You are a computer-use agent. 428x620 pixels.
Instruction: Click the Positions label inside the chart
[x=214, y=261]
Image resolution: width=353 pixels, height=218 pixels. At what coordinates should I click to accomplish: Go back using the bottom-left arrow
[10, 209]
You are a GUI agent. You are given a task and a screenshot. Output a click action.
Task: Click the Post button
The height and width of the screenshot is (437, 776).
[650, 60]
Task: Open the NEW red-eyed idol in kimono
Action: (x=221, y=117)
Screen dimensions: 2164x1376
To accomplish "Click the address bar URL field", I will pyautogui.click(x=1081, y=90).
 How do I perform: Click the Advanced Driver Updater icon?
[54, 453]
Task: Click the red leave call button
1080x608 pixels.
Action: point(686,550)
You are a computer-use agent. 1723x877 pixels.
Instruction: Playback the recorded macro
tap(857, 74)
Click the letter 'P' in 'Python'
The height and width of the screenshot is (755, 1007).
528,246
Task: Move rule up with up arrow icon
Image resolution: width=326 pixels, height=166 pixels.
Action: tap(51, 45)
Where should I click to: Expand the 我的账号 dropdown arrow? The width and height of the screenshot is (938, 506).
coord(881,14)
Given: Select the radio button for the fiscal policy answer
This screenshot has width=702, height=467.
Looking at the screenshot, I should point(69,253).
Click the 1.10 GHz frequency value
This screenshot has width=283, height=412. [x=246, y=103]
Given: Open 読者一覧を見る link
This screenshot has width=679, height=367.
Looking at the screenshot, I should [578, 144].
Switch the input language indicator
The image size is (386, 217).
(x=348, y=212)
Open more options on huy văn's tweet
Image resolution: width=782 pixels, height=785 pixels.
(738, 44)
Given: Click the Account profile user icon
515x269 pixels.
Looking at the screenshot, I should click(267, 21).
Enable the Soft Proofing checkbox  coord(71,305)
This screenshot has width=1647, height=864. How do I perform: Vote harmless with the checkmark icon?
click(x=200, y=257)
----------------------------------------
# Objective
Copy out each line of the material above that contains the word "with".

# Written reply
Task: Move rule up with up arrow icon
This screenshot has width=1647, height=864. How do I perform: Vote harmless with the checkmark icon?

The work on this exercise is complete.